Regarding some economic indicators in 2020, GDP growth will be at 6.8%, inflation will be at 3.7%, public debt will be at 54.3% of GDP, goods export will increase by 7% compared to the same period last year, and import of goods will increase by 7.5%.
Many figures have shown that Vietnam's economy seems to be similar to China's 10 years ago in terms of the proportion of the middle class, income per capita and the rate of urbanization. Vietnam will reach the level of per capita income equivalent to China in the next 12 years if the current growth rate is maintained. In addition, there are also negative similarities between the two countries that cannot ignored as follows:
When applying for a business license, if you are told that you have to wait for more than a month to be granted a license, you have to spend some administrative "lubrication" on these officials. Traffic police shall accept money and shall not sanction violations of traffic participants.
China was once famous for the bribes that foreign companies have to pay when engaging in doing business in the country. Bribery is still taking place in China but has subsided as the Chinese government's anti-corruption campaign has officially begun since 2012.
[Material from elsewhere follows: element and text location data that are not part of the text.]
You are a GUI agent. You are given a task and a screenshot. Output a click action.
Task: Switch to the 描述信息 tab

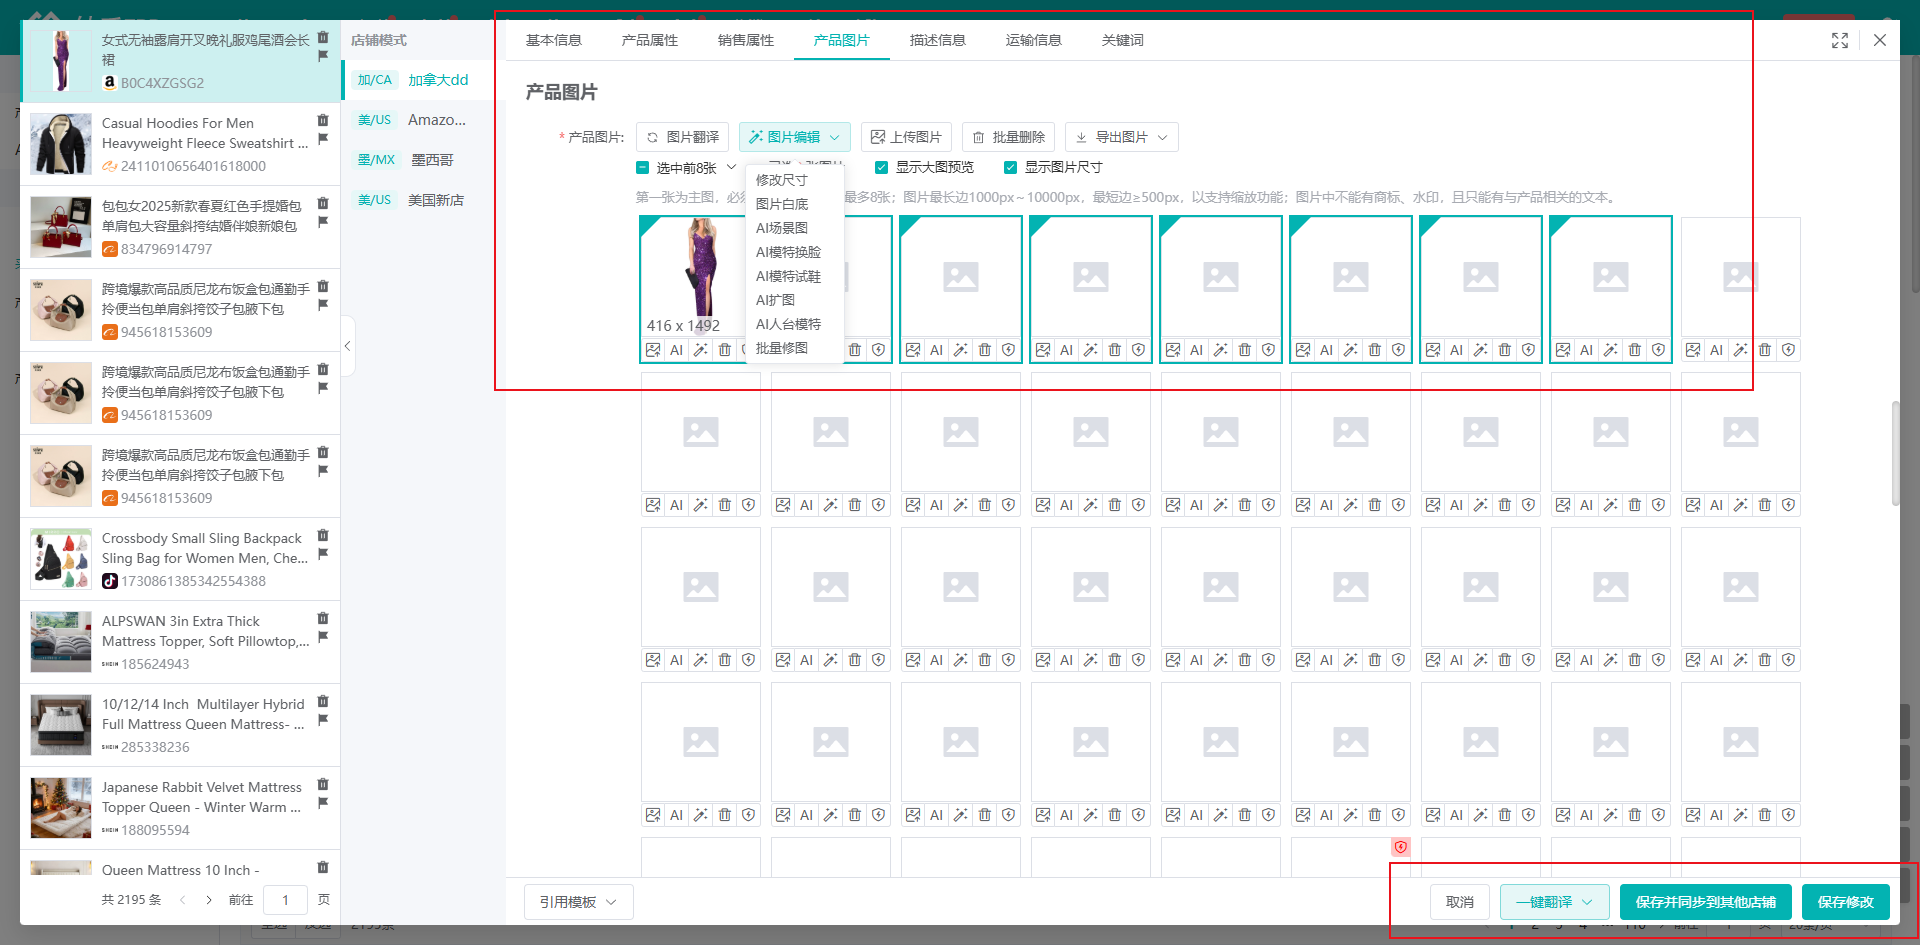(937, 40)
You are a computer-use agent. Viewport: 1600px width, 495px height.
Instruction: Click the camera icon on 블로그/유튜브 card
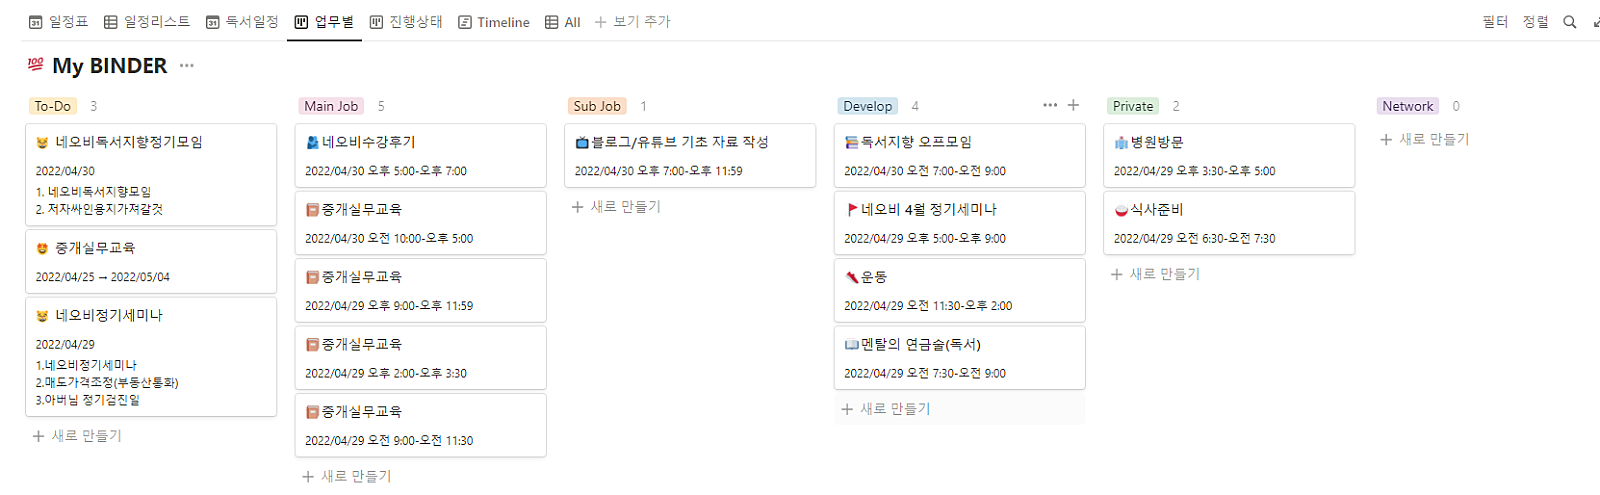click(582, 143)
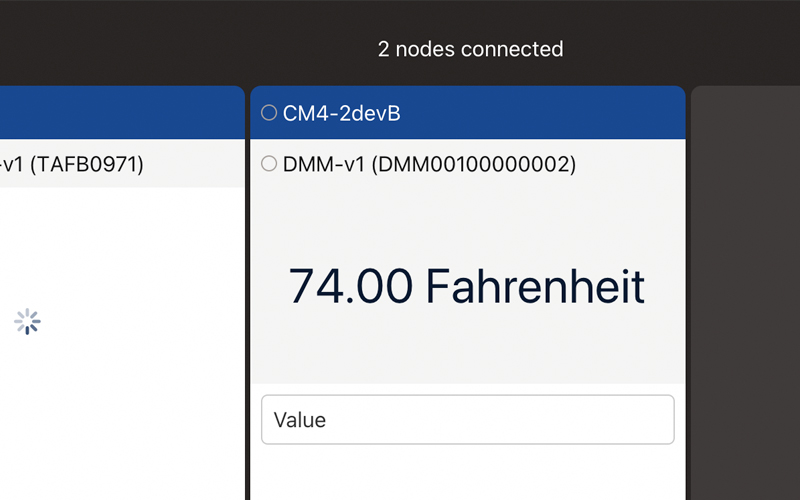
Task: Select the CM4-2devB node title text
Action: pos(342,113)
Counterfeiting trademarks in Vietnam is a normal occurrence. People not only fake famous foreign brand goods, but also fake many brands of reputable domestic businesses with increasing and widespread scale. Even the control stamps, anti-counterfeit stamps, stamps of origin, etc. have been counterfeited.
China once allowed a chain of coffee shops with the brand "Starsbuck" (famous American coffee company) to operate in the coastal city of Qingdao. China also allowed fashion shops in Beijing to sell clothing that looks similar to the products of Gpa and were blatantly labeled with the Gpa brand. Foreign companies doing business in China often complain that the problems they face in trademark protection are the result of trademark counterfeiters, corrupt officials and weakness in enforcement of intellectual property rights protection.
In Ho Chi Minh City and Hanoi, two economic centers of Vietnam, and in other big cities, traffic congestion is increasingly complex and taking place regularly. The pedestrians sometimes have to wait a long period of time to get through a red light. Traffic in densely populated areas in Beijing and Shanghai fell into such stagnation around 2000 when more cars appeared on the road.
In China, one may only do a job up to half a year. Foreign companies often pay higher salaries than local ones, leading to a wave of workers switching jobs to be better paid. However, they are not loyal to anyone. Meanwhile, Vietnamese office workers, most of whom are unqualified or lacking in essential skills, are doing the same thing.